Read the XML data on Baltimore restaurants from here:

https://d396qusza40orc.cloudfront.net/getdata%2Fdata%2Frestaurants.xml 

How many restaurants have zipcode 21231?

A4.
install.packages("XML")
library(XML)
fileUrl <- "https://d396qusza40orc.cloudfront.net/getdata%2Fdata%2Frestaurants.xml"
download.file(fileUrl, destfile="./quiz4.xml")
doc <- xmlTreeParse("./quiz4.xml", useInternal=TRUE)
rootNode <- xmlRoot(doc)
xmlName(rootNode)
zipcode <- xpathSApply(rootNode, "//zipcode", xmlValue)
zipcode[zipcode=="21231"]

Question 5

The American Community Survey distributes downloadable data about United States communities.
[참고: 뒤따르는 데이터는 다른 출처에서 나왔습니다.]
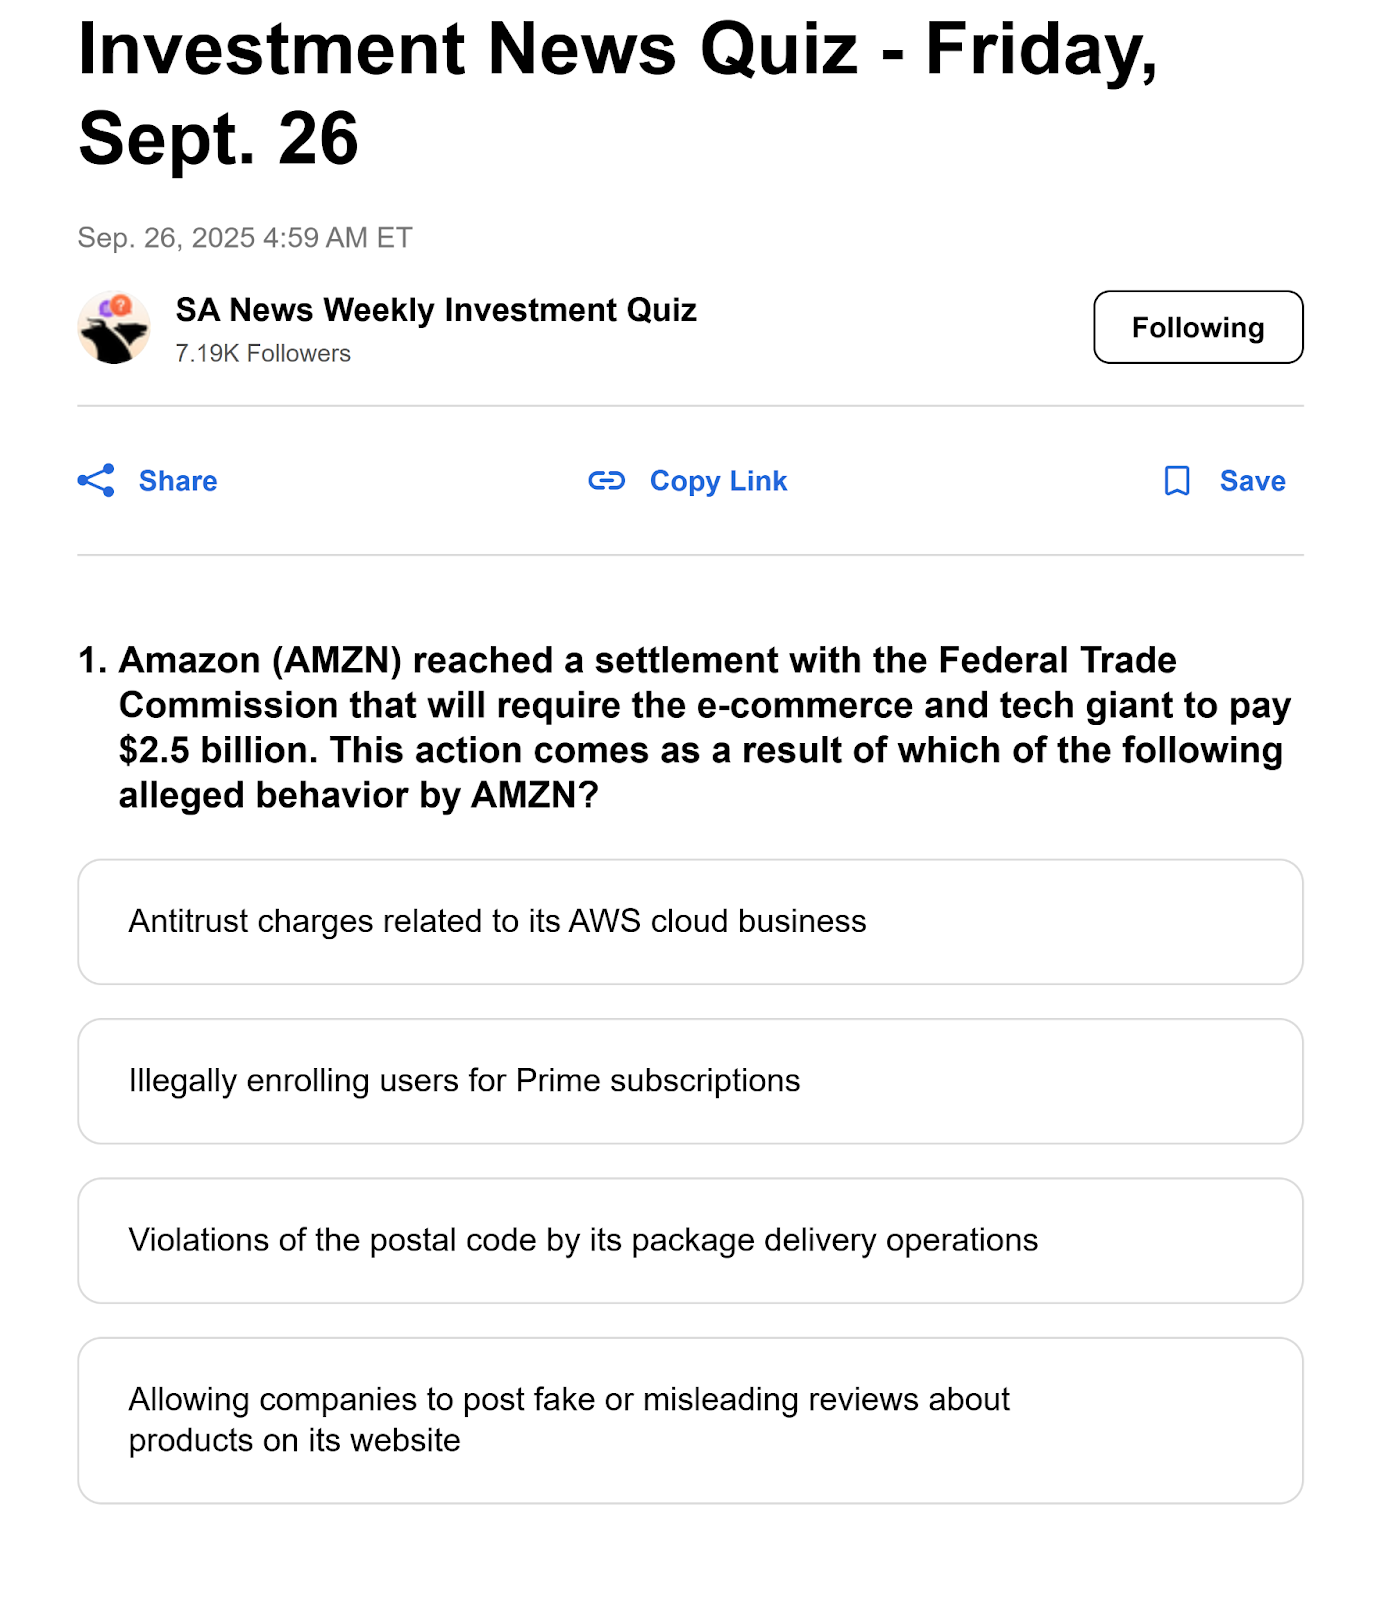1384x1600 pixels.
Task: Pick the postal code violations answer
Action: point(690,1240)
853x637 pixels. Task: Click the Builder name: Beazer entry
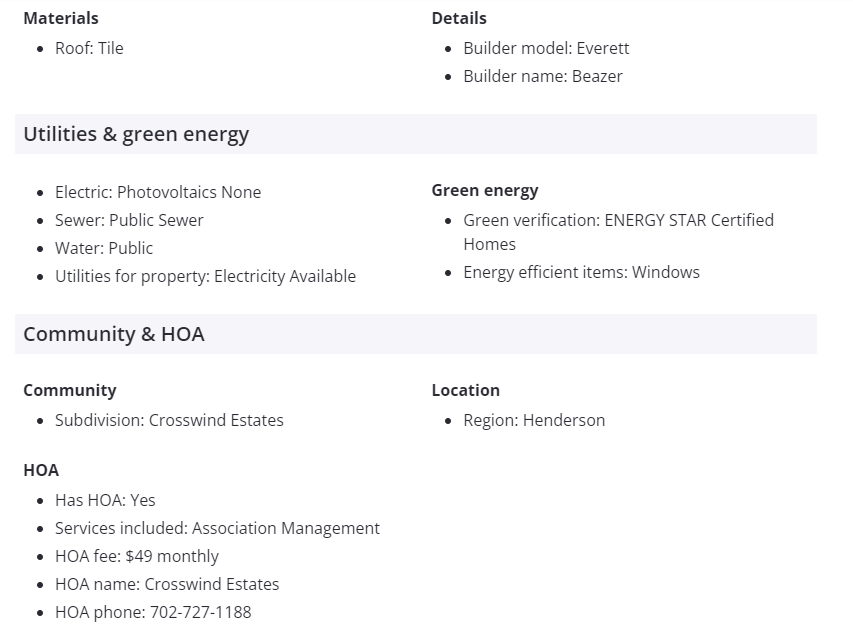(542, 76)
Download the 2006 microdata survey about housing for the state of Idaho using download.file() from here:

https://d396qusza40orc.cloudfront.net/getdata%2Fdata%2Fss06pid.csv

using the fread() command load the data into an R object
 DT 
Which of the following is the fastest way to calculate the average value of the variable
pwgtp15 
broken down by sex using the data.table package?

A5. 
fileUrl <- "https://d396qusza40orc.cloudfront.net/getdata%2Fdata%2Fss06pid.csv "
download.file(fileUrl, destfile="./quiz5.csv")
DT <- read.table("./quiz5.csv", sep=",", header=TRUE)
head(DT)
sapply(split(DT$pwgtp15,DT$SEX),mean)